> _LISTED ENTRIES_:

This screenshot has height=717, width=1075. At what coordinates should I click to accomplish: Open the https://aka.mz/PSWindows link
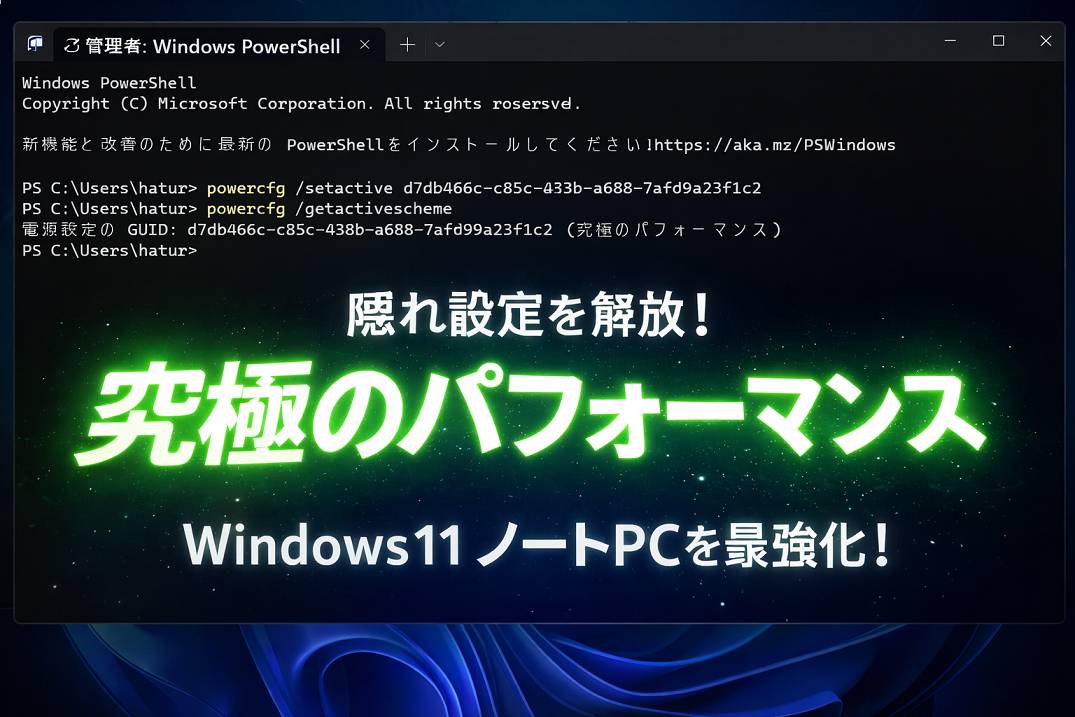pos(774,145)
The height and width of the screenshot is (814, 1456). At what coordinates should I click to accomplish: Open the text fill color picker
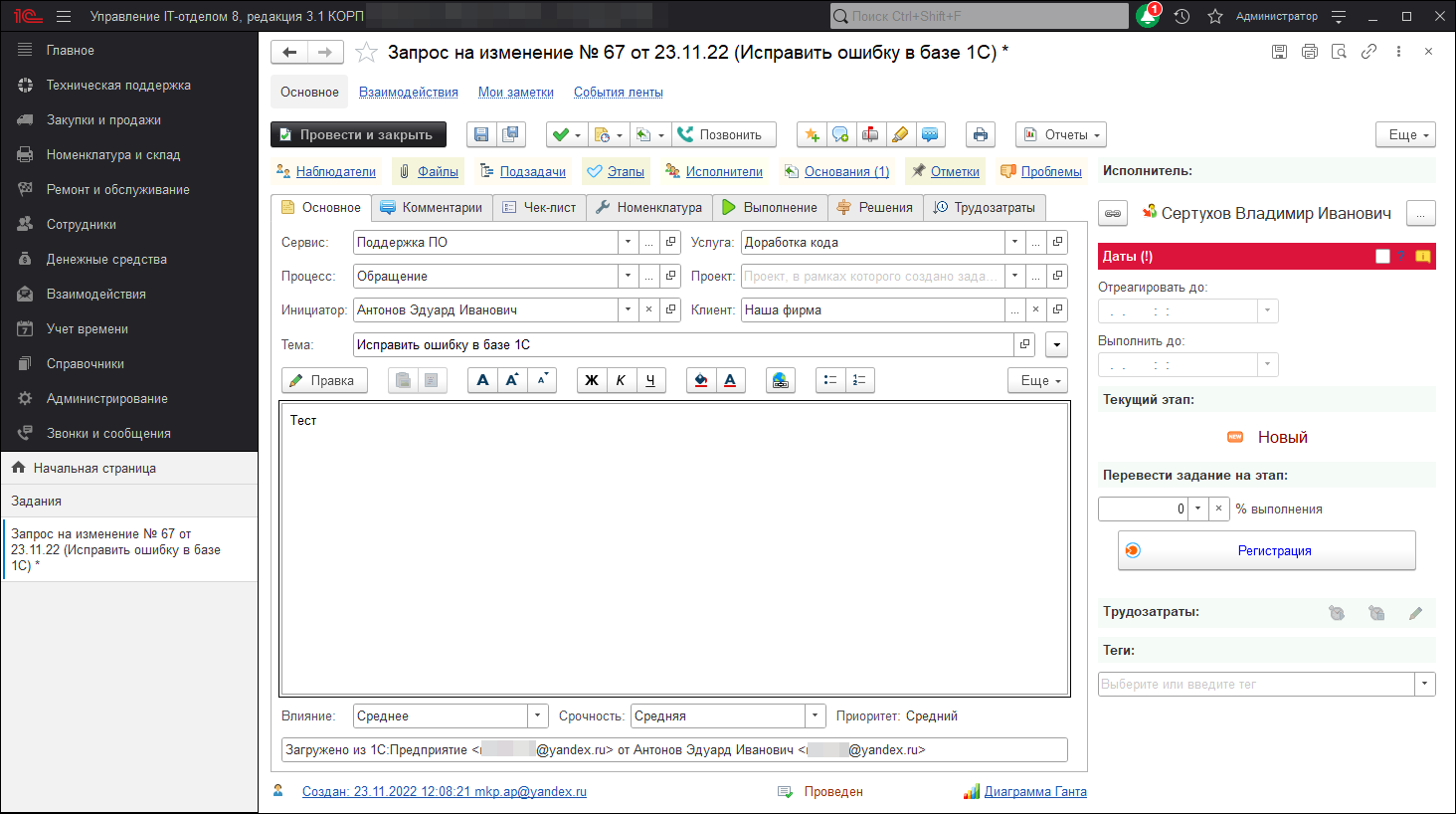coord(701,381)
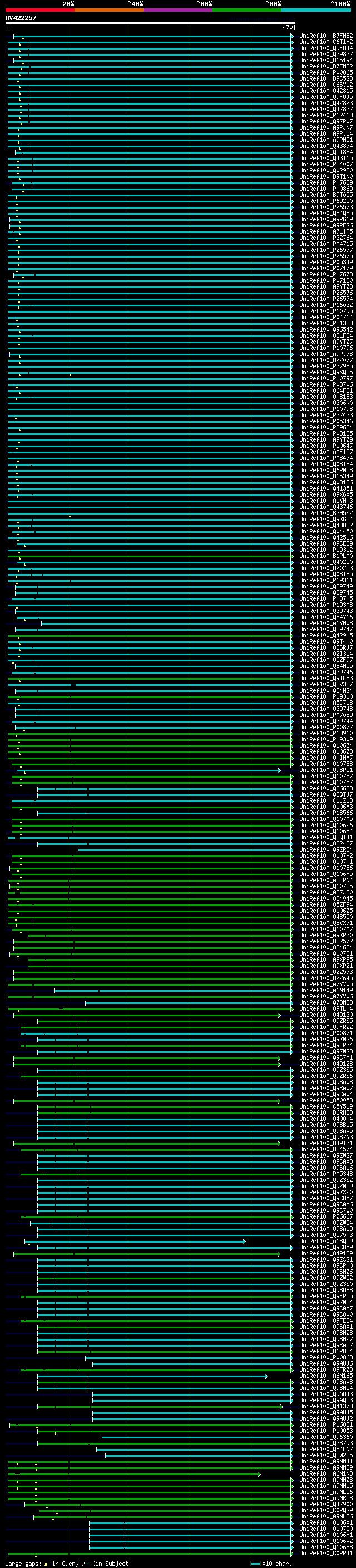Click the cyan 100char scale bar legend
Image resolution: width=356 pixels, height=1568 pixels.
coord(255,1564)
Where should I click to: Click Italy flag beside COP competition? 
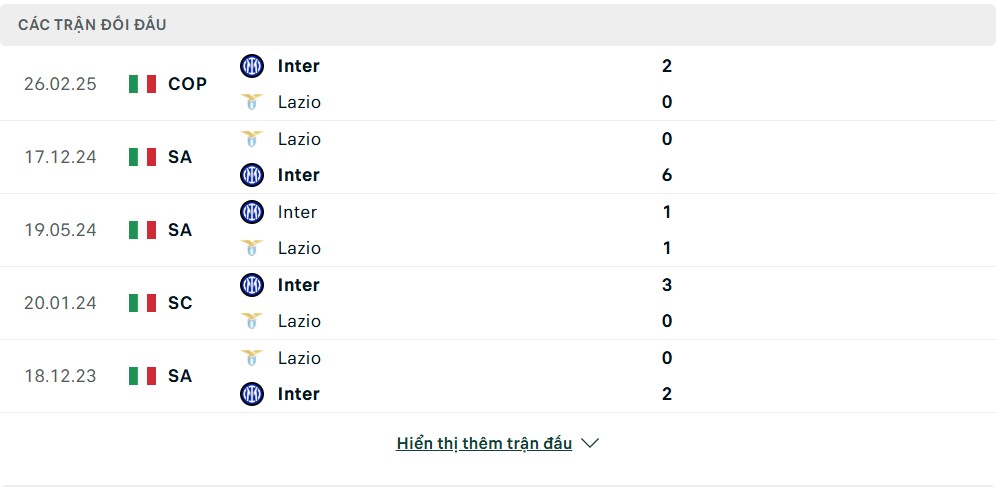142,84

> _ACTIVITY_: Nothing but the lines from the line containing "The height and" through the last line of the material may be output, and they must be copied exactly, without pictures.

> _RESPONSE AREA_:
The height and width of the screenshot is (814, 1456). At what coordinates should I click to accomplish: Open the text fill color picker
coord(701,381)
Click the cyan 100char scale bar legend
Image resolution: width=356 pixels, height=1568 pixels.
coord(255,1564)
Where should I click to: Click Italy flag beside COP competition? 
142,84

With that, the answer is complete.